I’ve got the Blues… The SongRush Blues

SongRush starts off with a great idea. Using simple one tap controls, you jump and slide over an obstacle-riddled platform in tune with a song that you choose from the game library. You also get to collect a bunch of music notes along the way. A octopussy typed creature tails you in the hope that you’ll make a mistake and fall back so that it can grab you with its spindly tentacles. Your ultimate aim: to run as long as you can towards the center of the platform and avoid getting strangulated by the long reaching tentacles.

You start your first run by picking a song and paying a token. You have a couple of free tokens initially and you will enjoy plenty of success in the tutorial mode.
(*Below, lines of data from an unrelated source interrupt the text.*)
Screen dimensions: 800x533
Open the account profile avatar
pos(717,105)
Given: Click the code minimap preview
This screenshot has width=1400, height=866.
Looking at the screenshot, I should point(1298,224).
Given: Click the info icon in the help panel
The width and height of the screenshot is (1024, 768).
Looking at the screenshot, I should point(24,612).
But just when you think, Hey, this is a great game! it all falls starts to fall apart.

You run out of tokens, even the ones you exchange for notes, and then have to wait for half an hour for the game to regenerate a fresh token or hop off to the Store to whittle cash on more wasted tokens and notes. I say more wasted tokens because the tokens won’t even let you play for one whole minute. You’ll be strangulated by the tentacles even before you start the game, in some cases. It’s completely bonkers if you can’t run for long, can’t earn enough notes to exchange for tokens and have to wait for half an hour to regenerate just one token, which you will lose it in a matter of seconds. Actually, its more than bonkers, its highly preposterous and completely untenable!

More Pains

The game’s music library lets you add songs from your smartphone’s music collection. Uploaded songs will be analyzed and graded according to difficulty levels, but the point is really moot if the game is over even before its begun. There are no quick and easy options to choose songs from your cloud storage solutions either. While you can sort songs according to alphabetical order, last played or most played, you may not be able to delete a song from the library. If you could, its certainly not obvious.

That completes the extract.